Personalized Retirement Income Solutions to Play Central Role in Retiree-Friendly DC Plans
June 22, 2021 — Boston
Comprehensive retirement planning and advice solutions can help participants navigate the complexities of the decumulation phase
While the defined contribution (DC) industry has made substantial strides in aiding DC plan participants through the accumulation phase of their financial lives, plans are not typically designed to effectively support participants through their retirement years. New findings from Cerulli’s report, U.S. Retirement End-Investor: Solving for the Decumulation Phase, suggest that many larger plan sponsors express an interest in retaining the assets of retired participants and, in conversations with Cerulli, providers relay that some of their larger plan sponsor clients are actively seeking to make their plans more retiree-friendly.
According to the research, 84% of 401(k) plans sponsors with greater than $500 million in assets prefer to keep participant assets in-plan during retirement. Increased scale provides leverage to negotiate favorable pricing arrangements with asset managers and other providers. Meanwhile, participants maintain access to institutionally priced investment products and services during their retirement years. Cerulli suggests retiree-friendly DC plans could serve as attractive retirement destinations for retirees in the lower end of the mass-affluent market ($500,000 to $2,000,000 in investable assets), middle market ($100,000 to $500,000), and mass market (less than $100,000).

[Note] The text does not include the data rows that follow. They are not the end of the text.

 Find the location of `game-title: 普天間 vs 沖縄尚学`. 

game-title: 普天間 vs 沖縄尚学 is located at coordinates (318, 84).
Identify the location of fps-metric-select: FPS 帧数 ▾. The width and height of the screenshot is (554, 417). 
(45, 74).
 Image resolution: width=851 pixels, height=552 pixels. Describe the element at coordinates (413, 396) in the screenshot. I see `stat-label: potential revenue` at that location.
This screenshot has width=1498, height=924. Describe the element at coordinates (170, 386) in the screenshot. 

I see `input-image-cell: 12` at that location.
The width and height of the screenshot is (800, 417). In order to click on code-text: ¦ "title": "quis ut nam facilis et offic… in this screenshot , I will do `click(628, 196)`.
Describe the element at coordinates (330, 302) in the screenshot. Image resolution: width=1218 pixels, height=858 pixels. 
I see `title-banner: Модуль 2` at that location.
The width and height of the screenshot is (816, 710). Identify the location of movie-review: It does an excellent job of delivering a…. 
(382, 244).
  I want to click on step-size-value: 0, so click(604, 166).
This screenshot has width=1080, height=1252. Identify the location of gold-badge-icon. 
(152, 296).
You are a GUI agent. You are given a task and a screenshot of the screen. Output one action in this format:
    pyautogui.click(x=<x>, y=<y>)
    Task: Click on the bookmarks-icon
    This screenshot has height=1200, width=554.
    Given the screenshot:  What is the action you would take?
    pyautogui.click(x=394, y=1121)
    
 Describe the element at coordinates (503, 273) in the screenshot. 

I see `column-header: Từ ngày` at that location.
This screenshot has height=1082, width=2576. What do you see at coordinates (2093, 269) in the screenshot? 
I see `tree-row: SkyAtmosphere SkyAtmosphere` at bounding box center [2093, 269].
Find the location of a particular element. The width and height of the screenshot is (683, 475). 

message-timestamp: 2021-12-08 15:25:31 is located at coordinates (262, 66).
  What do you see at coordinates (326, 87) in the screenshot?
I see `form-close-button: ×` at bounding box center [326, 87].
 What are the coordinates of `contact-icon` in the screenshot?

The plan design changes necessary to make DC plans attractive retirement destinations call for coordinated efforts between plan sponsors, consultants, recordkeepers, asset managers, and other retirement providers. “Retiree-friendly plan features should arm participants with the planning tools, personalized advisory services, investment products, and withdrawal options necessary to support participants through their retirement years,” comments Shawn O’Brien, senior analyst. A full 56% of retirees across all age and wealth tiers indicate that the ability to withdraw funds as needed is the most important feature of a retirement account. “Plan fiduciaries should ensure their documents allow for flexible, inexpensive distributions and their recordkeeping platform can smoothly facilitate monthly, quarterly, ad hoc, and partial withdrawals.”
Executing decumulation-focused plan design changes will require plan sponsors to work with their fiduciary partners, asset managers, and recordkeepers to ensure participants have an investment opportunity set necessary to construct an effective investment and drawdown strategy in retirement. A likely outcome is increased innovation in in-plan decumulation solutions, such as DC managed accounts. “Over time, we think the decumulation experience in retiree-friendly plans will begin to more closely resemble the out-of-plan, retail advisory experience for many retirement investors,” comments O’Brien. “As new plan design offerings materialize, asset managers and insurers should proactively communicate the value proposition of their income-oriented investment products and illustrate how these products can help retirees achieve superior financial outcomes in an in-plan setting,” he concludes.